Short's new truth-seeking approach manifested on "Epidemic," which addresses a broken healthcare system (with help from Indecision singer Tom Sheehan), "Thoughts and Prayers," which spits fury at politicians ignoring the opioid crisis, and "A Decision," which reflects on the choice to become straight edge (and includes vocal assists from One Step Closer's Ryan Savitski and Magnitude's Russ Bussey). Short's politics were informed, in part, by working at the same corporate grocery store since he was 16 and seeing starvation wages and exploitation up close. Musically, he was inspired by the storytelling of folk songwriters including Bob Dylan and Steve Earle.

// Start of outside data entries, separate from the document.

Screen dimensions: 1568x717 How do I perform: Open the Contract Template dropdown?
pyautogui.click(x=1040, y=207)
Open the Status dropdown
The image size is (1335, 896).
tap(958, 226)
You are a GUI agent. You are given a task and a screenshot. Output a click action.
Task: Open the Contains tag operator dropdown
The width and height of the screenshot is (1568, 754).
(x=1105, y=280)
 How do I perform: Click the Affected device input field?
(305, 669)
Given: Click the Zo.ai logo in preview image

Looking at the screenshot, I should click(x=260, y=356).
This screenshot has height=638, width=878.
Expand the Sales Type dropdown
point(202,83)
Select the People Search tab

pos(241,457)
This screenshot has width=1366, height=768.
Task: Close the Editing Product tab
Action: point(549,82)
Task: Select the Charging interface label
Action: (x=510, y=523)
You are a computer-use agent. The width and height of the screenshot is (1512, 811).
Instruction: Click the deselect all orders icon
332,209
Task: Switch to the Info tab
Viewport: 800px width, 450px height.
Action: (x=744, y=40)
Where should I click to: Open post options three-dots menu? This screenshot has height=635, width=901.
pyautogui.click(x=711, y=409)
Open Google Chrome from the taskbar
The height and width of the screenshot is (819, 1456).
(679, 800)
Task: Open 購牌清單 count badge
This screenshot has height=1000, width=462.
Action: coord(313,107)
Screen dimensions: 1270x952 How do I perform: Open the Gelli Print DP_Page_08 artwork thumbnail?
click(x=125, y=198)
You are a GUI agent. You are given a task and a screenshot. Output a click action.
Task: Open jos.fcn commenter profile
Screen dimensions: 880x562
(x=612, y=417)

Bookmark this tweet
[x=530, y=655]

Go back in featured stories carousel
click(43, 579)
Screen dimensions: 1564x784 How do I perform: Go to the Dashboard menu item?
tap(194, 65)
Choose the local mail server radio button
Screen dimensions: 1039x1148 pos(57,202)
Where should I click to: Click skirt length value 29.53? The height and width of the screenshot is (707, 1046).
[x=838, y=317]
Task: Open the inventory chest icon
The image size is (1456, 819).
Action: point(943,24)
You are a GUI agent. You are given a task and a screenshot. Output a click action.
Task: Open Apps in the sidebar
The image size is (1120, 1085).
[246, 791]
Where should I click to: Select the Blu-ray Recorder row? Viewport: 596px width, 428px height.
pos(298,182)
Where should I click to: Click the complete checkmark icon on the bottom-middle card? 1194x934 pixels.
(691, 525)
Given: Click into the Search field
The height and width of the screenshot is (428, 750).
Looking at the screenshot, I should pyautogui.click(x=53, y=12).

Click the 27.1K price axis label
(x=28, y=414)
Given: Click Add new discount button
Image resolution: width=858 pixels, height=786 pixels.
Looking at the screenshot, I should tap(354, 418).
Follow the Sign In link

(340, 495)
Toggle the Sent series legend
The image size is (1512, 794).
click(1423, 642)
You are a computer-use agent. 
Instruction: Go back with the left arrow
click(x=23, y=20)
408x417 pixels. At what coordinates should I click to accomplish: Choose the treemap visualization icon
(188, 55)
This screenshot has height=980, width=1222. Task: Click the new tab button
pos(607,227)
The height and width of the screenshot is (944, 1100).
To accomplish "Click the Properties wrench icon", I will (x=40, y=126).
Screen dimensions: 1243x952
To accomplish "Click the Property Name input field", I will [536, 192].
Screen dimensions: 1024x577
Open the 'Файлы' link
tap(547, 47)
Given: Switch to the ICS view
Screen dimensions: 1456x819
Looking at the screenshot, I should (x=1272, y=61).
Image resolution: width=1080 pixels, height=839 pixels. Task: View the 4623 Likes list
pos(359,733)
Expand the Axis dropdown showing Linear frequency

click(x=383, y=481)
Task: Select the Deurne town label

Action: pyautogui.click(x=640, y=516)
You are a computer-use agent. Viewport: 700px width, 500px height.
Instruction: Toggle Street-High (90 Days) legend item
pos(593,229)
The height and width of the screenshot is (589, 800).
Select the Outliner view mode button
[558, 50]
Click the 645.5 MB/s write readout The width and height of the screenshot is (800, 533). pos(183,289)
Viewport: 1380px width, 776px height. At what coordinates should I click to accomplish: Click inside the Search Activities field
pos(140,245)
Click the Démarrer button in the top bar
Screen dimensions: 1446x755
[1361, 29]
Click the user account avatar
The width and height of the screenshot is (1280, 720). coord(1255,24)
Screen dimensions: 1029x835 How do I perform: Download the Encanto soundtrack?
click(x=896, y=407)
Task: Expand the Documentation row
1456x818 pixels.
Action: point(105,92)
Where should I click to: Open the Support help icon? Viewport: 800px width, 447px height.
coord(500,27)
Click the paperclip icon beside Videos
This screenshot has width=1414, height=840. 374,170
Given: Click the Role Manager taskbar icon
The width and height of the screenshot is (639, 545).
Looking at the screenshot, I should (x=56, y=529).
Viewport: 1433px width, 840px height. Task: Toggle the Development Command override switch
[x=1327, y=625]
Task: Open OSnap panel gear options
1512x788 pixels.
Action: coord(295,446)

There were deeply personal factors at play in Short's lyricism, too. As he was writing, his childhood best friend died of a drug overdose. "The Christmas when I was 12 … I received my first skateboard [and] my friend Ian down the street received his first skateboard," he recalls. "We were skating in the only dry patch of concrete … 'cause it had snowed, just trying to ollie. That [memory] is burned in my brain… And now he's gone." Short began writing "Predetermined" on the way home from the funeral, a moment crystalized in the song's piercing line: "An unavoidable end for my first best friend."

He digs deeper into his own self on "Marooned" and "Connections," which address mental health issues. Short has been in therapy for the last few years, a process that led him to the realizations expressed on "Commitment to Self." "[The] commitment [is] to try to be better, more insightful, more appreciative," he says, "to be wide-eyed to the world, to yourself and all of your problems and shortcomings, and to try to be more mindful to not walk the same roads again."

It's a sentiment that's brought Inclination, as a whole, to an entirely new level, Hale attests. "Tyler's lyric game and vocal performance on this one is by miles the best thing that he's ever done. … This record turned out to be way darker, way more serious [and] better than I ever could have imagined."

And though he's the first to admit he's no superhero, Short ultimately owes the progress he has made, and the vulnerability he was able to unlock on this album, to straight edge. "I haven't tried to disconnect from reality," he says. "I've looked into the abyss, and it's looking back at me. I'm in a staring contest with the abyss now. And I'm unwilling to look away until it gets better."